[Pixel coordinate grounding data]
----

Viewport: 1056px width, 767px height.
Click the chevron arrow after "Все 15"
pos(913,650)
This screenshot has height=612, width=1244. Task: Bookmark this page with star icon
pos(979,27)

----

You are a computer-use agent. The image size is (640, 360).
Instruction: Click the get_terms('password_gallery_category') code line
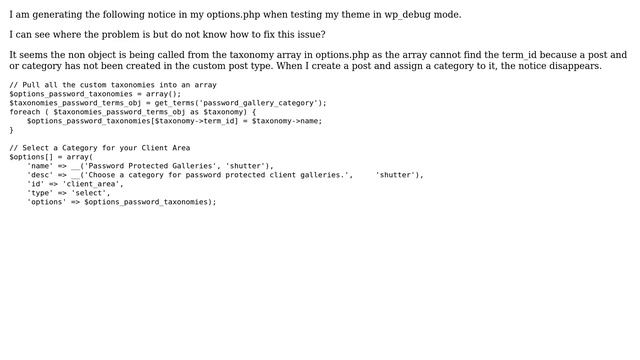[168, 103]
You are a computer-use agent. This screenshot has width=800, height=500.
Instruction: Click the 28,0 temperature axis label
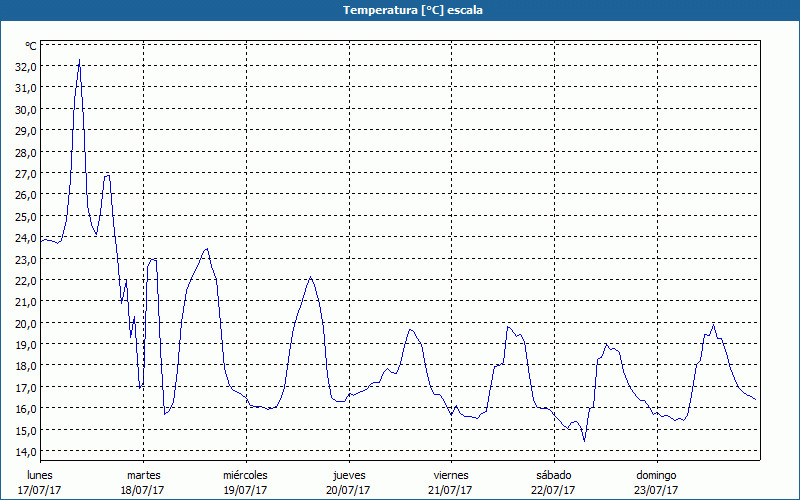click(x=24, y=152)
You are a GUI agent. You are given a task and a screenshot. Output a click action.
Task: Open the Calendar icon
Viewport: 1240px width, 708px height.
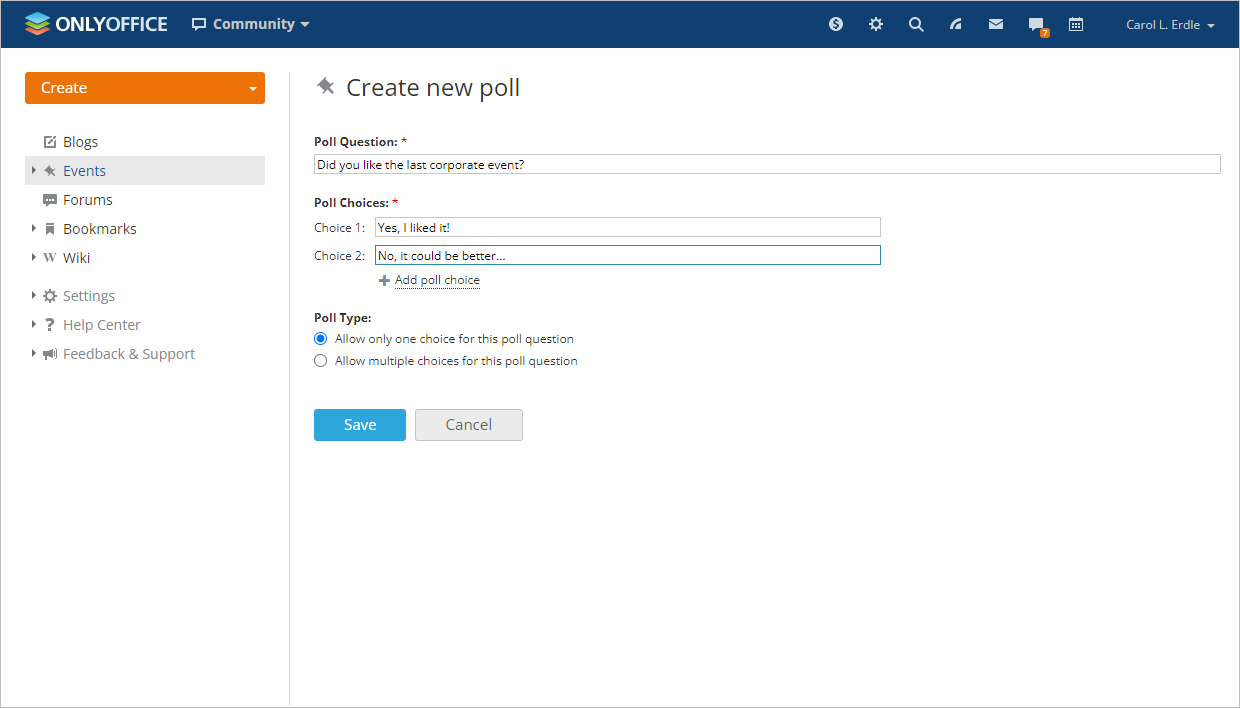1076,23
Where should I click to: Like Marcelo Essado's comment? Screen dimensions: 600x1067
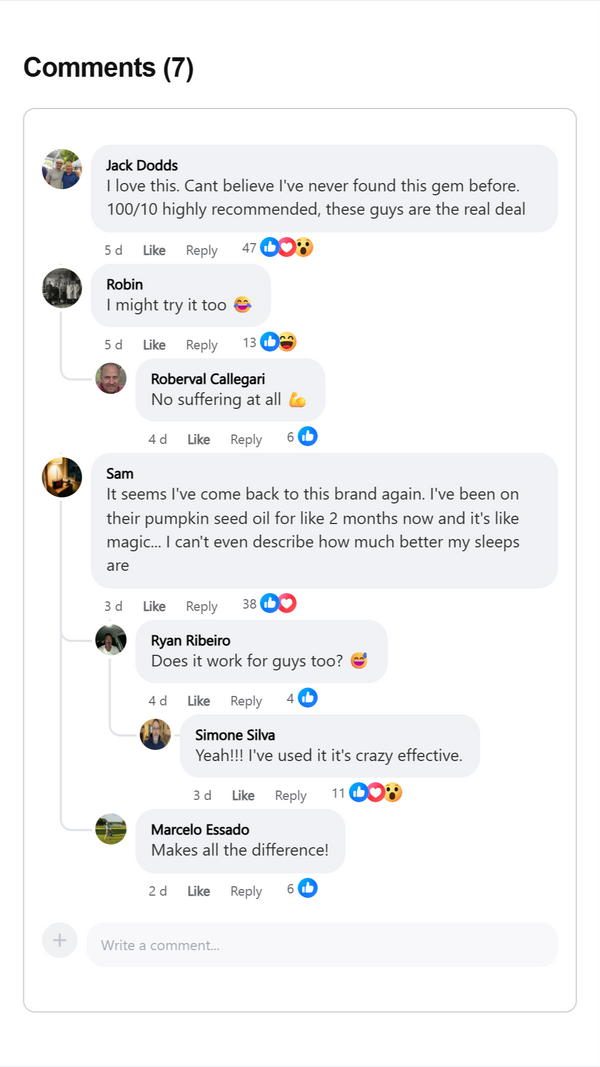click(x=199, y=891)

----

◆ **About this exercise**: Reading through the preceding records, tally each line that holds the word "agent" and give the tally by itself.

◆ **Completed exercise**: 3